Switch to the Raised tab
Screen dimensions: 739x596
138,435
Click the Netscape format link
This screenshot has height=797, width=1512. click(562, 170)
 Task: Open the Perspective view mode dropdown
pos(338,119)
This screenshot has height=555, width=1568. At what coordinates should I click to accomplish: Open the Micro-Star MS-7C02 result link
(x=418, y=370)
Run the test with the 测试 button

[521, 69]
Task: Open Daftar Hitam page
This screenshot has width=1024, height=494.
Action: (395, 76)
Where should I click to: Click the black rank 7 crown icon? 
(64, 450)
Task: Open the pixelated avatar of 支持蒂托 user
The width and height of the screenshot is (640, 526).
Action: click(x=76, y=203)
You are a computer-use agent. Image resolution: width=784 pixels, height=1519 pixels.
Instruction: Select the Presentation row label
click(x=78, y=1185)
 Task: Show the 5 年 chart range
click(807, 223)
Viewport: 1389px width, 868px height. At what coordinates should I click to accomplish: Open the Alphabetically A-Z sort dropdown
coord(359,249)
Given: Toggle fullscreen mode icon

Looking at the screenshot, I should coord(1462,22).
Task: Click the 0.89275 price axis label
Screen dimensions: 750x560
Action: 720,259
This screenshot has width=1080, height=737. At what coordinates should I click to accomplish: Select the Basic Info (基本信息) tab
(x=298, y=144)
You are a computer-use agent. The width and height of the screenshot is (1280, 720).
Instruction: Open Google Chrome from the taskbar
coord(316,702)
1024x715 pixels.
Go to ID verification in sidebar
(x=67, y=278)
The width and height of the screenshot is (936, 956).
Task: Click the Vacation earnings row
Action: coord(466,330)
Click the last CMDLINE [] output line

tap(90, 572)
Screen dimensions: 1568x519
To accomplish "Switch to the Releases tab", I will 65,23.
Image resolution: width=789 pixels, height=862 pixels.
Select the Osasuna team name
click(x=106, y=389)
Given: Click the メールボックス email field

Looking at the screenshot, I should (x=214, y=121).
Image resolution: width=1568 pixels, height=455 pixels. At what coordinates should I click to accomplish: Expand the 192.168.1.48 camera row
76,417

# # # # # # #

◆ Task objective
Could you give every entry again, exactly as written?

◆ Output
Switch to the Raised tab
Screen dimensions: 739x596
138,435
Click the Netscape format link
This screenshot has height=797, width=1512. click(562, 170)
 Task: Open the Perspective view mode dropdown
pos(338,119)
This screenshot has height=555, width=1568. At what coordinates should I click to accomplish: Open the Micro-Star MS-7C02 result link
(x=418, y=370)
Run the test with the 测试 button

[521, 69]
Task: Open Daftar Hitam page
This screenshot has width=1024, height=494.
Action: (395, 76)
Where should I click to: Click the black rank 7 crown icon? 
(64, 450)
Task: Open the pixelated avatar of 支持蒂托 user
The width and height of the screenshot is (640, 526).
Action: click(x=76, y=203)
You are a computer-use agent. Image resolution: width=784 pixels, height=1519 pixels.
Instruction: Select the Presentation row label
click(x=78, y=1185)
 Task: Show the 5 年 chart range
click(807, 223)
Viewport: 1389px width, 868px height. At what coordinates should I click to accomplish: Open the Alphabetically A-Z sort dropdown
coord(359,249)
Given: Toggle fullscreen mode icon

Looking at the screenshot, I should coord(1462,22).
Task: Click the 0.89275 price axis label
Screen dimensions: 750x560
Action: 720,259
This screenshot has width=1080, height=737. At what coordinates should I click to accomplish: Select the Basic Info (基本信息) tab
(x=298, y=144)
You are a computer-use agent. The width and height of the screenshot is (1280, 720).
Instruction: Open Google Chrome from the taskbar
coord(316,702)
1024x715 pixels.
Go to ID verification in sidebar
(x=67, y=278)
The width and height of the screenshot is (936, 956).
Task: Click the Vacation earnings row
Action: coord(466,330)
Click the last CMDLINE [] output line

tap(90, 572)
Screen dimensions: 1568x519
To accomplish "Switch to the Releases tab", I will 65,23.
Image resolution: width=789 pixels, height=862 pixels.
Select the Osasuna team name
click(x=106, y=389)
Given: Click the メールボックス email field

Looking at the screenshot, I should (x=214, y=121).
Image resolution: width=1568 pixels, height=455 pixels. At what coordinates should I click to accomplish: Expand the 192.168.1.48 camera row
76,417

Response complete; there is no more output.